Tomas via bitcoin-dev

2017-09-05 14:17:26 UTC

I would like to propose an efficient UTXO commitment scheme.

A UTXO commitment can be useful for:

1. Fast syncing a full node, by downloading the UTXO-set

2. Proofing (non) existence of a UTXO..

Various schemes have been proposed:

* Merkle/radix trees and variants; all of which have the problem that

they significantly increase the burden of maintaining the UTXO set.

Furthermore, such schemes tend to practically prescribe the UTXO storage

format severely limiting continuous per-implementation optimizations.

* A "flat" rolling hash, eg the ECMH proposed by Pieter Wiulle which is

cheap to calculate but only solves (1) and not (2).

I propose a hybrid approach, with very limited extra burden to maintain

and reasonably small proofs:

We divide the UTXO set in buckets by prefix of their TXID, then maintain

a rolling hash for each bucket. The commitment is then the root of the

tree constructed from the resulting bucket hashes. To construct the

tree: For each depth, we group the hashes of the next depth per 64

hashes and calculate the rolling hash of each. (Effectively, this is a

prefix tree with a fixed branch-size of 64).

Bucketcount

-------------------

txcount = number of TXIDs in the UTXO set

bucketcount = (smallest power of 2 larger than sqrt(txcount)) << 6

Rationale for bucketcount:

* This currently gives a bucketcount of 2^19, which is very cheap to

maintain with a 16mb array of rolling hashes.

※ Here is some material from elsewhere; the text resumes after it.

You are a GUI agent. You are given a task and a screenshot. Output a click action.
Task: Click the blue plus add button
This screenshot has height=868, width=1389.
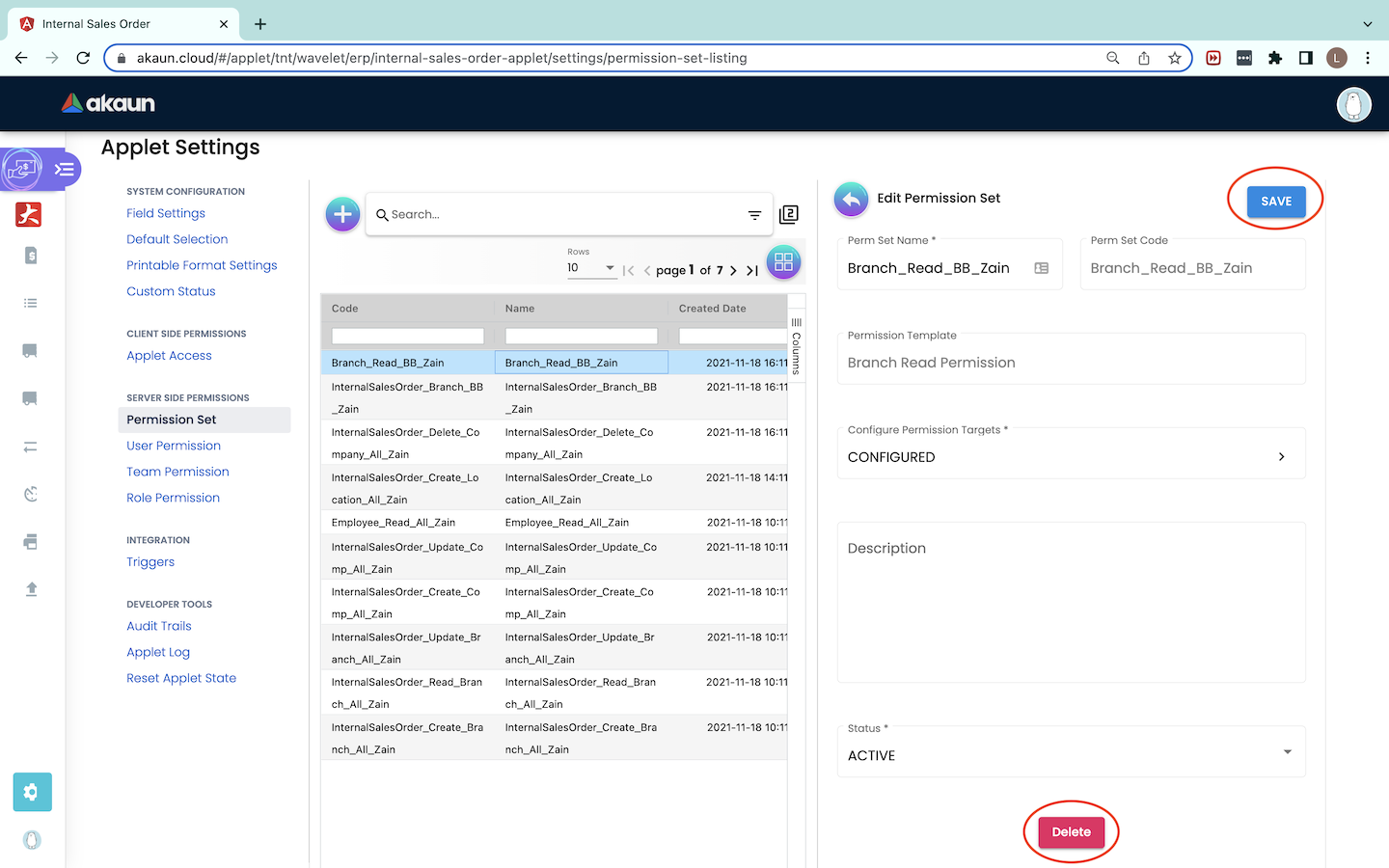click(x=342, y=214)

* This currently gives an average bucket size of 4kb. With a rolling

hash, full nodes don't need to maintain the buckets themselves, but they

are used for proofs.

* The burden of future UTXO growth is divided among maintaining the

rolling hashes and size of the proof: 10,000x as large UTXO set (20TB),

gives ~400kb buckets and ~1.6gb in maintaining rolling hashes.

* This gives a tree depth of 5, which means the cost of every UTXO

update is increased by ~3 rolling hashes (and a double SHA), as the

lowest depths don't benefit from caching.

* A proof for (non) existence of a UTXO is ~ 4*64*32 =8kb (branch-nodes)

+ 4kb (bucket) = ~12kb

Specification [WIP]

---------------------------

We define the "UTXO commitment" as the serialized byte array: "U" "T"

"X" "O" VARINT(version) VARINT(txcount) UINT256(UTXO-root) [todo

clarify]

A block that contains an output in the coinbase whose scriptPubKey

consists solely of OP_RETURN [UTXO commitment] must be rejected if in

the UTXO commitment the version equals 1 and either

* After updating the UTXO state, the number of distinct TXIDs in the

UTXO set is not equal to the txcount value of the UTXO commitment

* After updating the UTXO state, the UTXO-root in the UTXO commitment is

not equal to the UTXO-root defined below.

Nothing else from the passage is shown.